I’ve done it. I’ve finally come back to my original Year of Creative Reading list. And with not one book, but two.
I read “The War of Art: Break Through the Blocks and Win Your Inner Creative Battles” by Steven Pressfield over the weekend. (Sometimes you’ve just gotta love short books that are a quick read.)
Pressfield breaks his book into three main sections. The first is on Resistance, all of the inner conflicts that keep artists from making art, writers from writing, and other creative types from creating in their chosen media. The second section, my favorite, is on how to overcome Resistance by being a Professional. The advice on how to be a Professional fortified my creative spine in the reading of it. The third section is on where our creative ideas come from. Pressfield gives the credit primarily to the Muses, some external, ethereal force that can’t really be explained.
I’ve read too much about the workings of the creative mind to jump in and agree with the idea of Muses. As it turns out, the creative book I picked up after Pressfield’s is “Imagine: How Creativity Works” by Jonah Lehrer. While I’m only a couple of chapters into Lehrer’s book, he is examining creativity from the standpoint of brain research.

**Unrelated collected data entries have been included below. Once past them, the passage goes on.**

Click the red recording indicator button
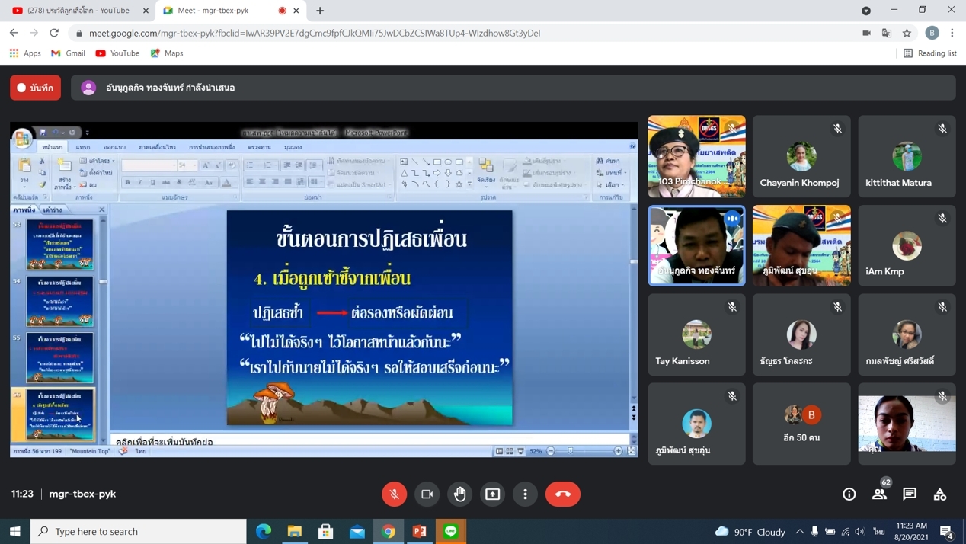tap(36, 88)
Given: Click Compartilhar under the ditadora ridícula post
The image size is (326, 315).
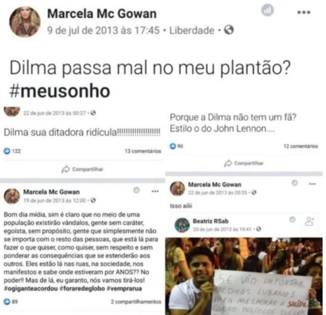Looking at the screenshot, I should pyautogui.click(x=82, y=169).
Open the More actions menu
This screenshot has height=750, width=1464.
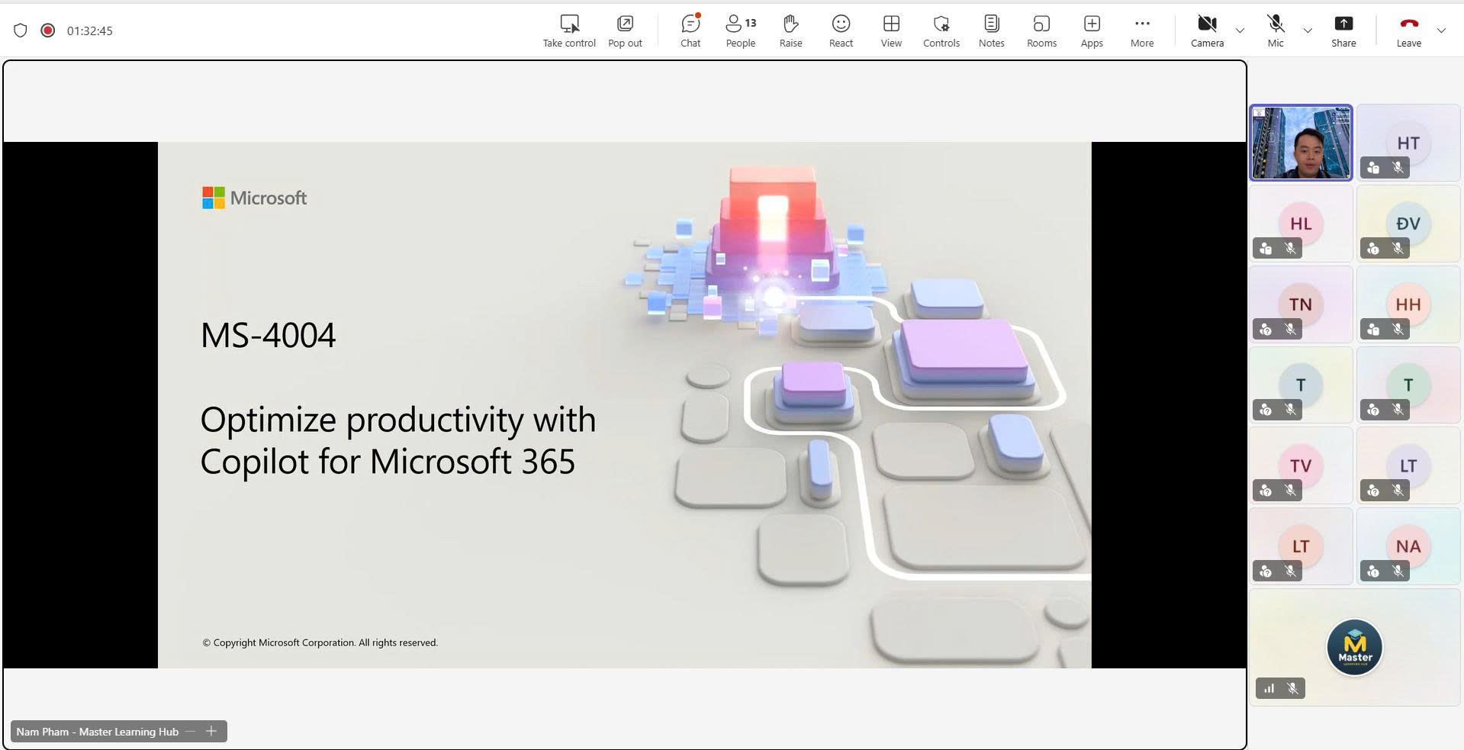click(1142, 31)
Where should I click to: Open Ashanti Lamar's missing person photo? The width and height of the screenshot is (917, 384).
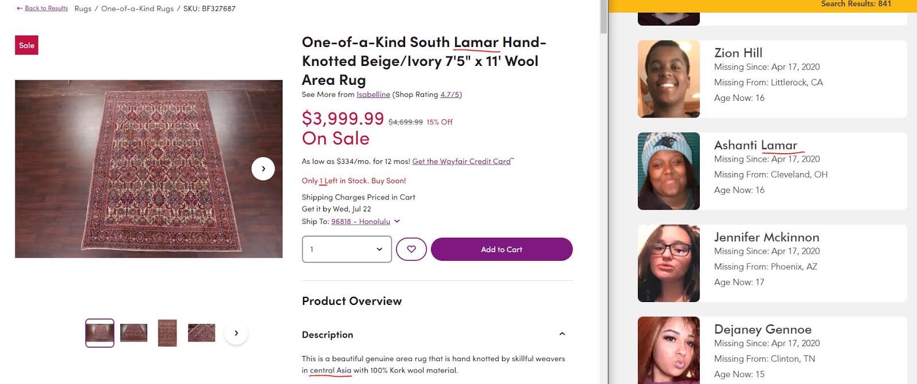pyautogui.click(x=668, y=171)
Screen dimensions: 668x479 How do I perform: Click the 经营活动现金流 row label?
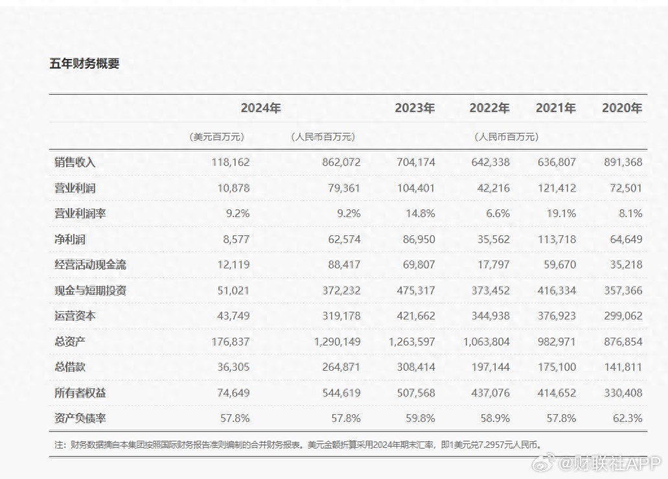[x=90, y=264]

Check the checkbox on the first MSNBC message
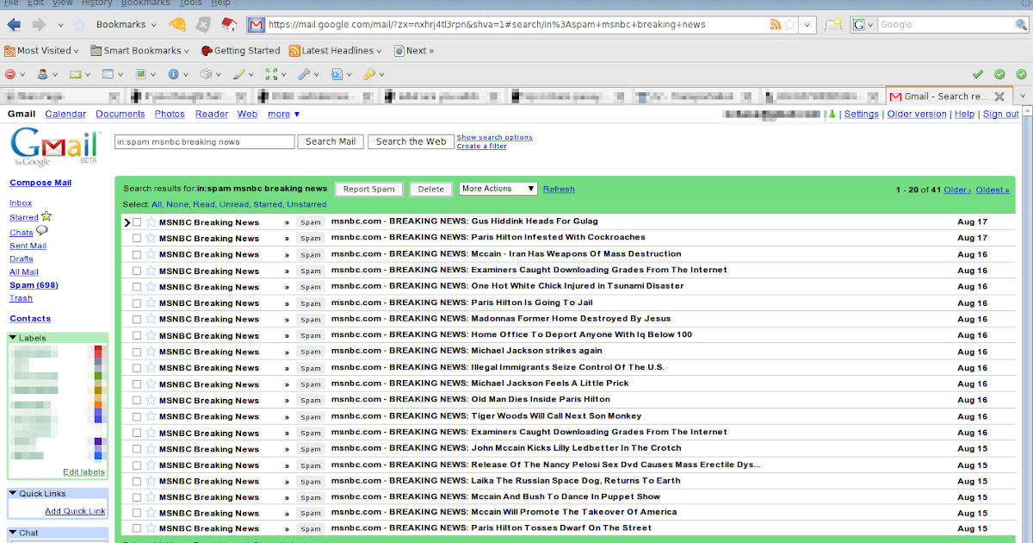click(x=135, y=222)
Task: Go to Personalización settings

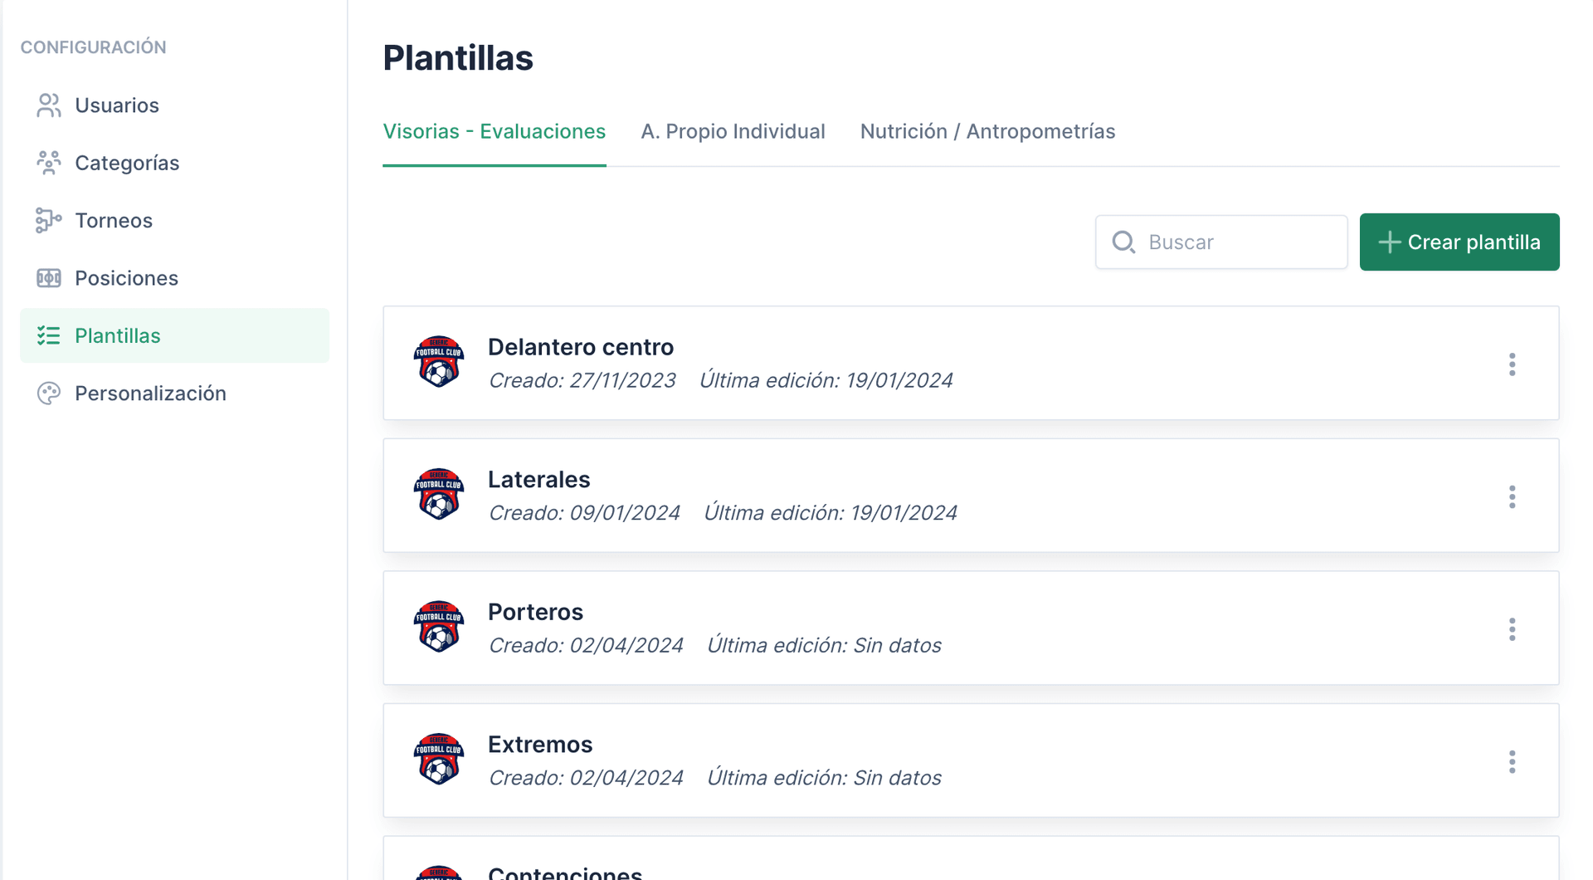Action: coord(150,394)
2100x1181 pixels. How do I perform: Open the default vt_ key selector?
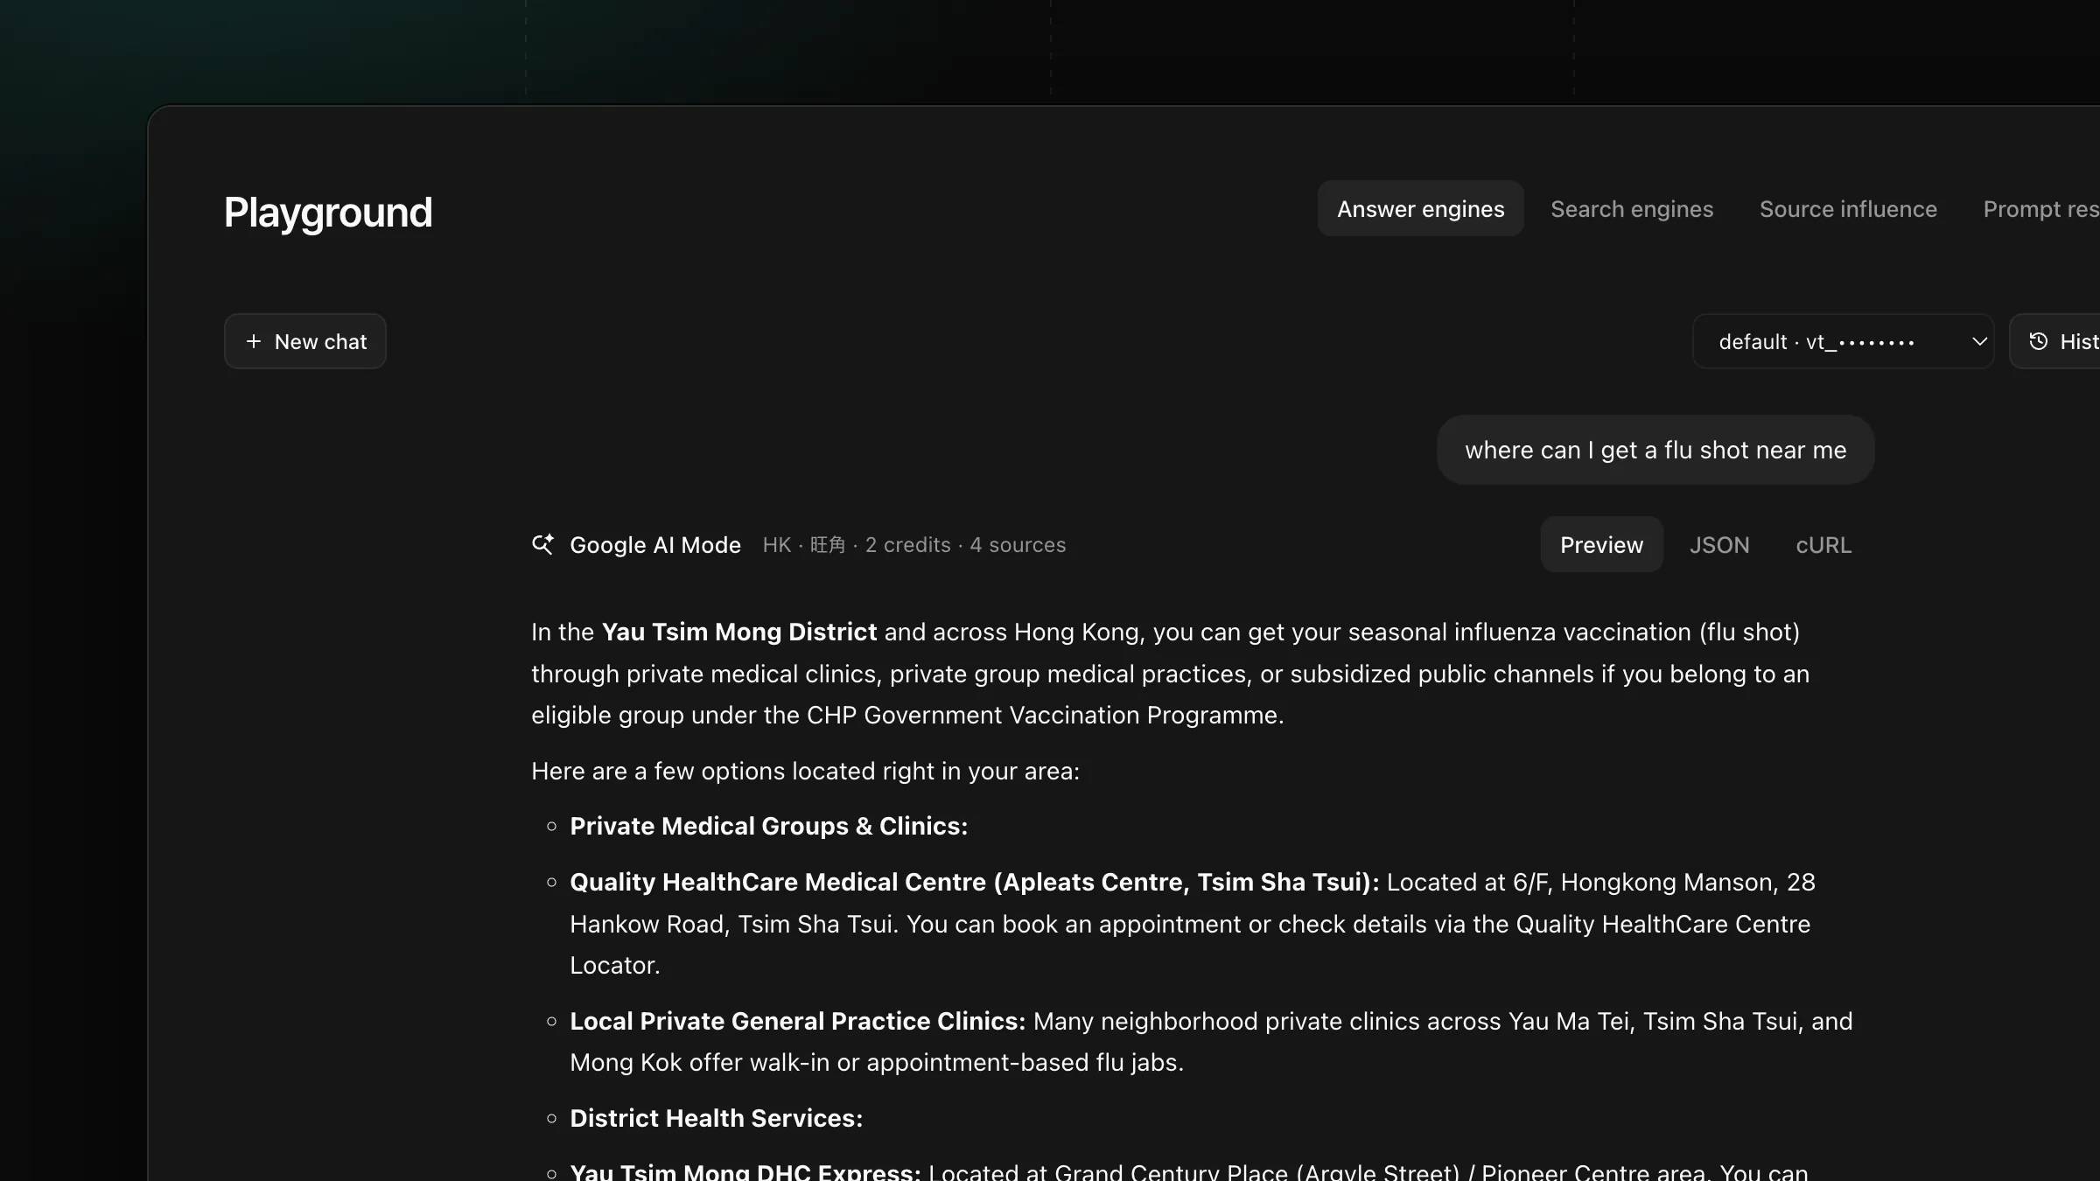tap(1844, 341)
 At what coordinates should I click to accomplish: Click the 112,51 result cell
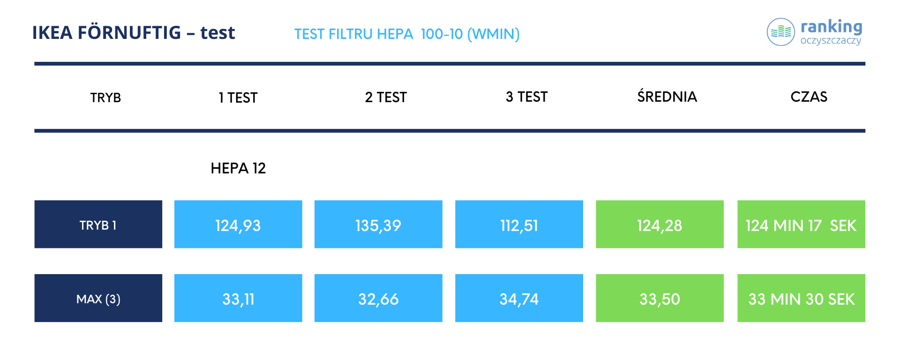coord(519,224)

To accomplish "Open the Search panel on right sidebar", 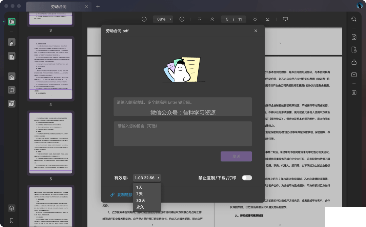I will [354, 19].
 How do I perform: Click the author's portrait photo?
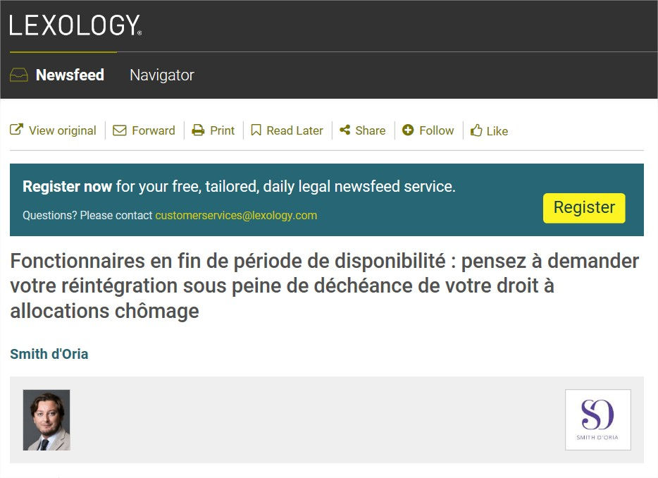(46, 419)
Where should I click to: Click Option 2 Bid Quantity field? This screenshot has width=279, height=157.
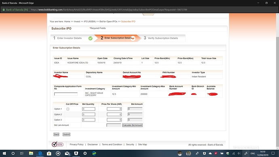point(89,114)
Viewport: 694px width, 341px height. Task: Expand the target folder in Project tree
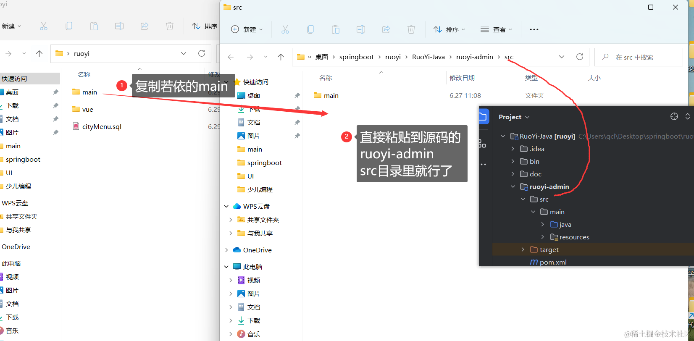click(x=523, y=249)
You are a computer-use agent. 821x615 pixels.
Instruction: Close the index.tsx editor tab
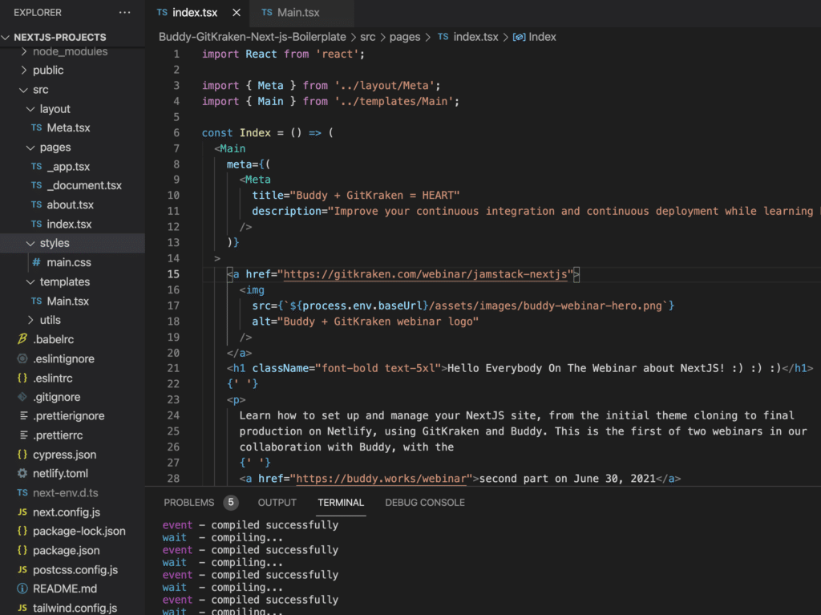coord(235,13)
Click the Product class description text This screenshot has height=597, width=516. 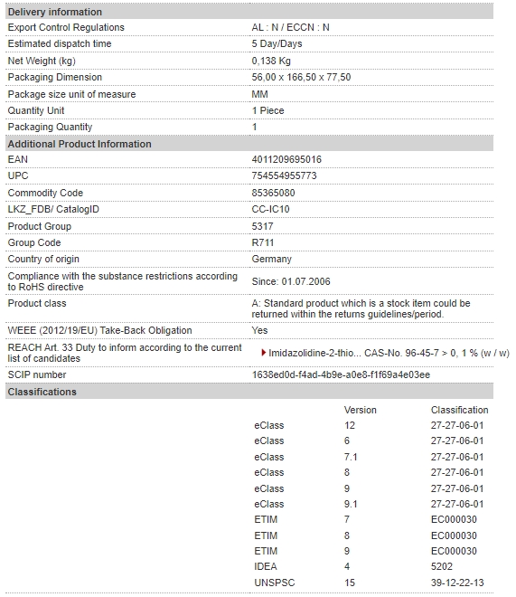[361, 308]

The dust jacket reads, “Shattering the myth of muses, higher powers, even creative “types,” Jonah Lehrer demonstrates that creativity is not a single gift possessed by the lucky few.” Pressfield and others who have pointed to the Muses for their inspiration can be forgiven for their attribution. Lehrer discusses that proving how creativity arises through brain research is very tricky. Creative inspiration is incredibly fast, so it’s hard to catch on an MRI. But brain scientists, being creative sorts themselves, are figuring out how to do it.
“Imagine” is a fascinating book and I can’t wait to keep reading.